Selenoproteins in human body: focus on thyroid pathophysiology

  • Ana Valea
  • Carmen Emanuela Georgescu
Review Article

Abstract

Selenium (Se) has a multilevel, complex and dynamic effect on the human body as a major component of selenocysteine, incorporated into selenoproteins, which include the selenocysteine-containing enzymes iodothyronine deiodinases. At the thyroid level, these proteins play an essential role in antioxidant protection and hormone metabolism. This is a narrative review based on PubMed/Medline database research regarding thyroid physiology and conditions with Se and Se-protein interferences. In humans, Se-dependent enzyme functions are best expressed through optimal Se intake, although there is gap in our knowledge concerning the precise mechanisms underlying the interrelation. There is a good level of evidence linking low serum Se to autoimmune thyroid diseases and, to a lesser extent, differentiated thyroid cancer. However, when it comes to routine supplementation, the results are heterogeneous, except in the case of mild Graves’ orbitopathy. Autoimmune hypothyroidism is associated with a state of higher oxidative stress, but not all studies found an improvement of thyroid function after Se was introduced as antioxidant support. Meanwhile, no routine supplementation is recommended. Low Se intake is correlated with an increased risk of developing antithyroid antibodies, its supplementation decreasing their titres; there is also a potential reduction in levothyroxine replacement dose required for hypothyroidism and/or the possibility that it prevents progression of subclinical hypothyroidism, although not all studies agree. In thyroid-associated orbitopathy, euthyroidism is more rapidly achieved if the micronutrient is added to traditional drugs, while controls appear to benefit from the microelement only if they are deficient; thus, a basal assay of Se appears advisable to better select patients who need substitution. Clearly, further Se status biomarkers are required.
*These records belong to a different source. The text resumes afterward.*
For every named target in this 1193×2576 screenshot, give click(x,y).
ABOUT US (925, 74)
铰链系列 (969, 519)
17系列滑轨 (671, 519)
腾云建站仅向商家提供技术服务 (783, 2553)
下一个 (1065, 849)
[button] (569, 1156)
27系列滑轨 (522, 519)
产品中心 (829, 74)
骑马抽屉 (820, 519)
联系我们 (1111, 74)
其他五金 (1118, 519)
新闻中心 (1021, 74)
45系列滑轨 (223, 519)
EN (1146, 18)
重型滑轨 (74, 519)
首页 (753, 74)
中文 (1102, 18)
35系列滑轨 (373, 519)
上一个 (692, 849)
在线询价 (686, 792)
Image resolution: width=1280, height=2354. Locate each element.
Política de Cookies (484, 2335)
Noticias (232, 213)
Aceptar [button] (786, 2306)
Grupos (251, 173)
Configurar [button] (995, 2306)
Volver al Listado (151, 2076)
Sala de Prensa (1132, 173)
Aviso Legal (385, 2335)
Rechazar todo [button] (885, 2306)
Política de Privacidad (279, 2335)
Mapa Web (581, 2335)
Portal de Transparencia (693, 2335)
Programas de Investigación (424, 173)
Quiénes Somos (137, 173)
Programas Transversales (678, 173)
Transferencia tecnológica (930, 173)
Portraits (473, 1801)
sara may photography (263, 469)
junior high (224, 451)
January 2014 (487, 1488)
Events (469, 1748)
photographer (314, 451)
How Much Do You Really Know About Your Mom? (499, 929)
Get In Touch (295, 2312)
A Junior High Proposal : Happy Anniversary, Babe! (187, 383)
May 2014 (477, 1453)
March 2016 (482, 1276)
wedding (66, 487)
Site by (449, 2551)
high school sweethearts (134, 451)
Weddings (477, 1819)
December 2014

Future introduction of individual supplementation algorithms based on baseline micronutrient levels, underlying or at-risk clinical conditions, and perhaps selenoprotein gene polymorphisms is envisaged.

Keywords

Selenium Selenoproteins Selenocysteine Iodothyronine deiodinases Chronic autoimmune Hashimoto’s thyroiditis Differentiated thyroid cancer Graves’ disease Orbitopathy Malignancy 

Abbreviations

CHEK2 gene

Checkpoint kinase

DNA

Deoxyribonucleic Acid

DIO

Iodothyronine deiodinases

EFSec

Elongation factor of Sec

GPx

Glutathione peroxidases

MSRB1

Methionine-R-sulfoxide reductase 1

NIS

Sodium-iodide symporter

PACAP

Pituitary adenylate cyclase-activating polypeptide

PCR

Polymerase chain reaction

PCR-RFLP

Polymerase chain reaction-restriction fragment length polymorphism

Pax8

Paired box 8

ROS

Reactive oxygen species

Selenium

Se

Se-protein

Selenoprotein

Sec

Selenocysteine

SECIS

Selenocysteine-insertion sequence

SBP2

SECIS Binding protein

SELENOP1 or SePP1

Selenoprotein P1

SEPN1

Selenoprotein N

SELENOS

Selenoprotein S

SEPSECS

Selenocysteine synthase

SNP

Single nucleotide polymorphism

SEPHS2

Selenophosphate synthetase 2

TXNRD

Thioredoxin reductases

TXNRD2

Thioredoxin reductase 2

T4

Thyroxine

T3

Triiodothyronine

TSH

Thyroid stimulating hormone

TRAb

TSH receptor autoantibodies

TPOAb

Antithyroperoxidase antibody

TgAb

Antithyroglobulin antibodies

ThyPRO

Thyroid patient-reported outcome

TXNRD1

Thioredoxin/thioredoxin reductase-1

Notes

Compliance with ethical standards

Conflict of interest

The authors declare that they have no conflict of interest.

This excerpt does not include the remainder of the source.